Hallo, ich versuche gerade nach dem Wiki (http://en.gentoo-wiki.com/wiki/TinyGentoo) ein Gentoo auf meinem USB-Stick zu installieren.

Wenn ich ccache installieren will sagt er folgendes:

```
# emerge ccache

Calculating dependencies... done!

[ebuild  N    ] sys-apps/help2man-1.37.1  USE="(-nls)" 

[ebuild     U ] sys-devel/automake-wrapper-4 [3-r1] 

[ebuild     U ] sys-devel/autoconf-wrapper-8 [4-r3] 

[ebuild     U ] sys-devel/autoconf-2.65 [2.61-r1] 

[ebuild  NS   ] sys-devel/automake-1.11.1  

[ebuild     U ] sys-devel/libtool-2.2.6b [1.5.24] USE="-test%" 

[ebuild  N    ] dev-util/ccache-2.4-r7  

[blocks B     ] =sys-devel/automake-1.10 (is blocking sys-devel/libtool-2.2.6b)

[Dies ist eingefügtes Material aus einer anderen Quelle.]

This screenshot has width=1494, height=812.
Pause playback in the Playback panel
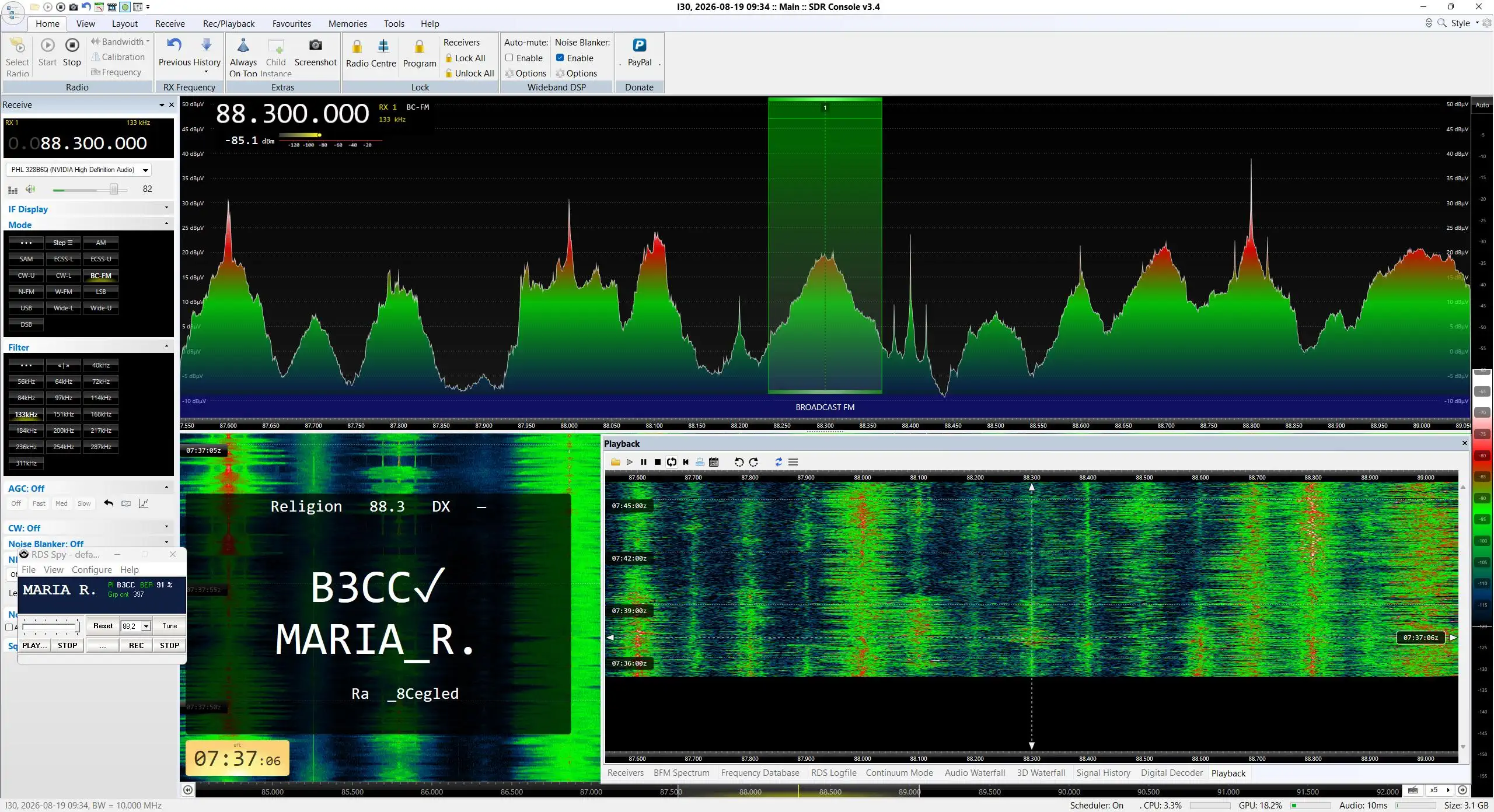(643, 462)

 * Error: The above package list contains packages which cannot be

 * installed at the same time on the same system.

For more information about Blocked Packages, please refer to the following

section of the Gentoo Linux x86 Handbook (architecture is irrelevant):

http://www.gentoo.org/doc/en/handbook/handbook-x86.xml?full=1#blocked
```

Was kann man da machen?

LG Roland

----------

## Finswimmer

Was passiert, wenn du =sys-devel/automake-1.10 runterschmeißt?

Das gibt es bei mir sowieso nicht mehr, sondern nur 1.10.3.

Tobi

----------

## 72_6f_6c_61_6e_64

Er sagt mir dass es nicht oben ist.

Ich hab aber jetzt die SystemRescueCd gefunden.

Eigentlich wollte ich ja nur einen Icecream Cluster für mein Netbook in der Hosentasche (USB-Stick), aber das tut ja auch die Sysresccd. Oder?

----------